INPUT -
(begin)

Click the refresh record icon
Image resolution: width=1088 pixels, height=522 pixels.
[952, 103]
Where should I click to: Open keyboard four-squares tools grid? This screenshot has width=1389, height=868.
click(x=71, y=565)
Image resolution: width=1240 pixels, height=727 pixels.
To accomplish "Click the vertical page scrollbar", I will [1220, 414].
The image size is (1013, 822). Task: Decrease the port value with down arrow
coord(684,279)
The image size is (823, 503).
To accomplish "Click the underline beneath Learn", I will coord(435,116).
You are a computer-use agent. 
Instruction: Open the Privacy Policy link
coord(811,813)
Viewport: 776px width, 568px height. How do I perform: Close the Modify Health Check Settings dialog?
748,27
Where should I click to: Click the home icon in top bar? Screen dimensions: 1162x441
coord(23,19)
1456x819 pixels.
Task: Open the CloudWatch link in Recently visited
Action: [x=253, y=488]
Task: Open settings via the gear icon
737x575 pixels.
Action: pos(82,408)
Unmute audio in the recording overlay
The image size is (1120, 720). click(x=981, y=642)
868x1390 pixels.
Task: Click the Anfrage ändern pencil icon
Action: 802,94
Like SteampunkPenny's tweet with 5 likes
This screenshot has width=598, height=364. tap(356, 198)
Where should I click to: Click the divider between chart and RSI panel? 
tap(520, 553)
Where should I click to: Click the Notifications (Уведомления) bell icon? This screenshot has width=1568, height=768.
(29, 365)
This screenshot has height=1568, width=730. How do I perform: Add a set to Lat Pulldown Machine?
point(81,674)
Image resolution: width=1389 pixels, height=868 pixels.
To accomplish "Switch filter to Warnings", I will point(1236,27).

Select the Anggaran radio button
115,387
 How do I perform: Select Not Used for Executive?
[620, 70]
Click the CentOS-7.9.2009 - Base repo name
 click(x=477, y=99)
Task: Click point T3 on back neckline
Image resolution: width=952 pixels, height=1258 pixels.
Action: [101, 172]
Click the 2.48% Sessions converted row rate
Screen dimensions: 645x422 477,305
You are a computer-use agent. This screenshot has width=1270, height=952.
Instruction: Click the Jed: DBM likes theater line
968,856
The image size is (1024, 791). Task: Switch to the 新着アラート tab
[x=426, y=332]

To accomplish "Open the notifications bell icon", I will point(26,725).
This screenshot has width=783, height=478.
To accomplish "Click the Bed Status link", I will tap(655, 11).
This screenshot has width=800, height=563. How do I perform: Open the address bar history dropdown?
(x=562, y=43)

(end)

EXERCISE AIM - Rewrite the items from the start through the line containing "I will coord(435,116).", switching "down arrow" to "minus button" and leaving everything else unchanged.

SOLVED PROBLEM -
Click the refresh record icon
Image resolution: width=1088 pixels, height=522 pixels.
[952, 103]
Where should I click to: Open keyboard four-squares tools grid? This screenshot has width=1389, height=868.
click(x=71, y=565)
Image resolution: width=1240 pixels, height=727 pixels.
To accomplish "Click the vertical page scrollbar", I will [1220, 414].
The image size is (1013, 822). Task: Decrease the port value with minus button
coord(684,279)
The image size is (823, 503).
To accomplish "Click the underline beneath Learn", I will coord(435,116).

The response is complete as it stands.